• _Exercise requirements_
Locate the line containing "Select the Exit horizontal line marker" in the entries below, then retype it and every later line exactly, leaving out pictures.

[Start of section]

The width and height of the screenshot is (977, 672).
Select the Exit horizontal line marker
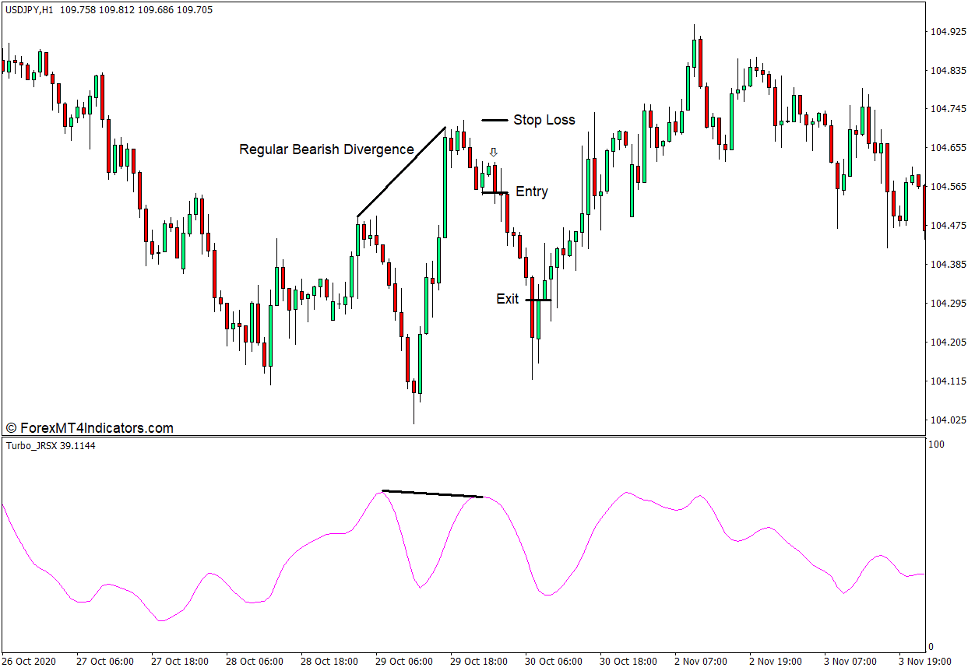click(x=537, y=298)
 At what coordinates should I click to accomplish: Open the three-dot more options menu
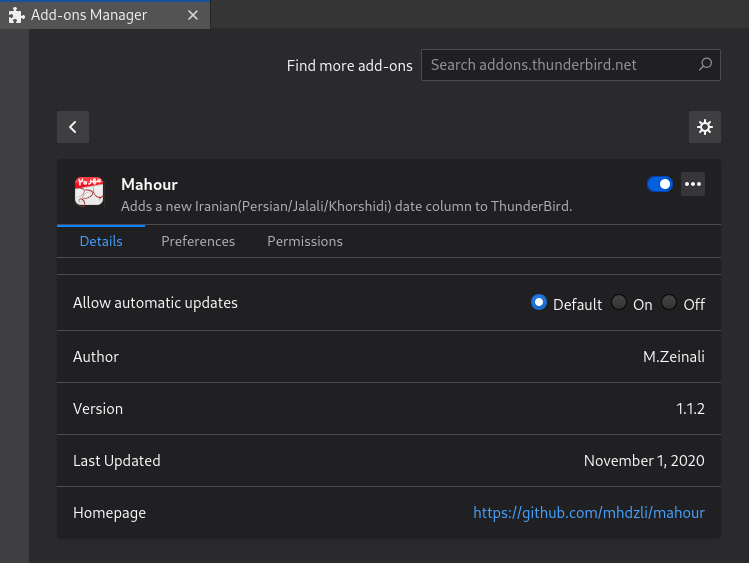point(693,184)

[End of section]

• _Result of this task_
Select the Exit horizontal line marker
click(x=537, y=298)
 At what coordinates should I click to accomplish: Open the three-dot more options menu
point(693,184)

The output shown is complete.